About that time, Dad walked in, dressed in checkered golf pants and a solid blue polo.
“Good morning, Dad,” I greeted as I grabbed a croissant from the tray sitting in the middle of the table.
“Morning, Son,” Dad greeted before taking a seat next to Mom and grabbing a couple of croissants for himself.
“Joan is planning on a large brunch, so don’t fill up on croissants,” Mom warned him.
“Yes, dear,” Dad replied with a cheeky grin.
Hearing steps behind me, I glanced over my shoulder at the girl who had shared my bed for the night, wearing a tight-fitting, blue T-shirt and equally form-fitting, orange polyester pants that showed off her every curve.
“Good morning, everyone,” Susan greeted as she made her way around the table, stopping briefly at the head of the table to give her father a quick peck on the cheek before turning and giving me a wink.
A shit-eating grin plastered itself on my face, and I winked back in response. Her smiling eyes remained on me as she took h
er seat on the opposite side of the table. Breaking my stare, the sound of a spoon tapping against a coffee cup drew my attention to my dad, who sat frowning at me as he stirred his coffee. My smile quickly faded as I dropped my head and busied myself buttering my croissant. I knew immediately I was in deep shit.

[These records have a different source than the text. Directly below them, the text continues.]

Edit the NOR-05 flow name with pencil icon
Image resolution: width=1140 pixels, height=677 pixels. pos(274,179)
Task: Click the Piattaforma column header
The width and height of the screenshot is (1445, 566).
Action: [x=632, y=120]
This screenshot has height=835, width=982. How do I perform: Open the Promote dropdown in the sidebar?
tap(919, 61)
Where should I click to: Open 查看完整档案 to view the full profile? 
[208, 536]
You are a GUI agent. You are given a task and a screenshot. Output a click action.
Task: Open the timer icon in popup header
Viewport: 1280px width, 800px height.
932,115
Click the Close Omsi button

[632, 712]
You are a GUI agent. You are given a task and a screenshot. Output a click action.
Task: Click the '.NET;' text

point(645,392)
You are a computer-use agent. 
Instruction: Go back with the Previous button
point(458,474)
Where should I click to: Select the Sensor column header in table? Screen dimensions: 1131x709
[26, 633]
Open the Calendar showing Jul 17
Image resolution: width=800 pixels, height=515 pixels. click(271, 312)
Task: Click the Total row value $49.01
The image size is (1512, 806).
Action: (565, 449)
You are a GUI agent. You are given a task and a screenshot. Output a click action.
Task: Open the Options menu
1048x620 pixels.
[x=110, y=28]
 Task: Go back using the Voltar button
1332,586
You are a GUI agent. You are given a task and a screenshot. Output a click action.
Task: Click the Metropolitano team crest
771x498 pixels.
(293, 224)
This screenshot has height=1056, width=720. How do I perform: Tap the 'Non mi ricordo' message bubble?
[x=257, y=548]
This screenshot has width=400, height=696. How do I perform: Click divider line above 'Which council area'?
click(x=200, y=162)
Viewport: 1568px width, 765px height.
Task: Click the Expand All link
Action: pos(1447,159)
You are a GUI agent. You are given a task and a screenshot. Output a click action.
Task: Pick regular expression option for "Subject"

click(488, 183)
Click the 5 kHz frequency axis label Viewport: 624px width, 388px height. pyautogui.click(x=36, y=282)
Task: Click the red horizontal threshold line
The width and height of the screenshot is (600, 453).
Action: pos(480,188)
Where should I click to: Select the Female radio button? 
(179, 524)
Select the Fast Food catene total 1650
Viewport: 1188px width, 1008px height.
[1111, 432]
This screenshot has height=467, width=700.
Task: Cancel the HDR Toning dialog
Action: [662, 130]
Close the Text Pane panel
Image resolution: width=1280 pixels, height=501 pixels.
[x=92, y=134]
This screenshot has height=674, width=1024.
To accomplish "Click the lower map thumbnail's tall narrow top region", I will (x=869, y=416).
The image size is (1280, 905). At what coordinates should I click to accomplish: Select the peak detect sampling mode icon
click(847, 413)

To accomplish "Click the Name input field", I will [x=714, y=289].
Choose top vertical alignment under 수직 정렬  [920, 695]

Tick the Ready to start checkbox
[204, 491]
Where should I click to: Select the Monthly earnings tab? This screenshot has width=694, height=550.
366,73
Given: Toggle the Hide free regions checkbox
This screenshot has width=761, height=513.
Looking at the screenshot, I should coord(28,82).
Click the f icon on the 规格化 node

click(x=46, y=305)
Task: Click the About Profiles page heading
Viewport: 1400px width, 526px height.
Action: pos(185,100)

“Father?” Susan spoke up after a few moments of silence. “I was thinking of taking Shawn on a tour of the city today.”
“I think that’s a great idea, sugar,” Mr. Logan said before taking a sip of his coffee.
I cut my eyes to Dad again, whose eyes bored into my skull, making me squirm.
I admit there were very few times in my life when my father got angry with me. I’ve heard that guys act differently after having sex the first time. Maybe he saw a change in me. Maybe it was Susan’s demeanor or mine, but either way, I knew he knew.
“But stay in Manhattan.” Mr. Logan interrupted my worried thoughts as he spoke to his daughter. “You know how dangerous the other boroughs are and with all these police cut-backs. I don’t want to have to worry about you two getting mugged.”
“Of course, Daddy,” she dutifully replied.
• • •
An hour later, Susan and I were exploring the streets of New York. Before we left the penthouse, Dad gave me some money, but didn’t say anything. I could tell when he handed me the two twenties that he was angry, and I knew a serious conversation would be forthcoming at some point. It filled me with dread.
We rode to the top of the Empire State Building, visited the Museum of History, and sat at some hole-in-the wall pizzeria that Susan claimed had the best pies in town. I tried to push the worry of my dad being angry at me from my mind, but between that worry and the worry about my friendship with Brad, I found it hard to enjoy myself.
We ended the day with a walk through Central Park.
Strolling down the sidewalk, the cold wind blew leaves around our feet. I pulled my brown suede coat in tighter and flipped up the fur-lined collar to try and block the wind from my ears.